Plaintiff had been employed at that institution prior to her
association with the defendant. The letter gave a negative
assessment of plaintiff. The letter stated that plaintiff's
"clinical performance during training was satisfactory, but we
felt her ethical behavior and teamwork were somewhat lacking."
(Dkt. #62, Ex. 6). Plaintiff seeks to preclude defendant from
using that document.
First of all, it may be completely unnecessary for the Court to
determine if either the challenged letter or testimony concerning
it is relevant in the lawsuit. Defendant insists that it has no
intention of using this evidence in its motion for summary
judgment. It seems best, therefore, to resolve the soon-to-be
filed summary judgment motion first. A ruling adverse to
plaintiff would, of course, moot this present evidentiary issue.
Second, it is not entirely clear whether defendant intends to
use this letter and for what purpose. Plaintiff claims that
officials at the defendant hospital conceded that they did not
base their decisions concerning plaintiff on the letter or any
information received from the University of British Columbia.

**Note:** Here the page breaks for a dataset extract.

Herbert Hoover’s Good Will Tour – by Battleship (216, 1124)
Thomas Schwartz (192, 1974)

Defendant's purpose for introducing the evidence is vague, to say
the least. It asserts that the information may pertain to
"plaintiff's credibility and qualifications." I share plaintiff's
view that there are serious evidentiary problems concerning this
evidence. The letter itself is not self-authenticating and
clearly appears to be hearsay. Defendant has not suggested any
exception to the hearsay rule. Furthermore, if the defendant did
not take the information from the University of British Columbia
into account in its dealings with plaintiff, it is hard to see
how this evidence would be relevant. It is not at all clear yet
how the evidence would be admissible under Rule 404 or 405,
Federal Rules of Evidence.
To make a definitive ruling at this time, however, would be
unfair to the parties. I do not have a complete record and
defendant has not made a full proffer as to how it intends to use
the evidence. There are certainly serious evidentiary issues, and
defendant will have the burden with regard to this matter, but the dictates of judicial economy and
the need to understand precisely the nature of defendant's
proffer require that the motion be deferred until trial.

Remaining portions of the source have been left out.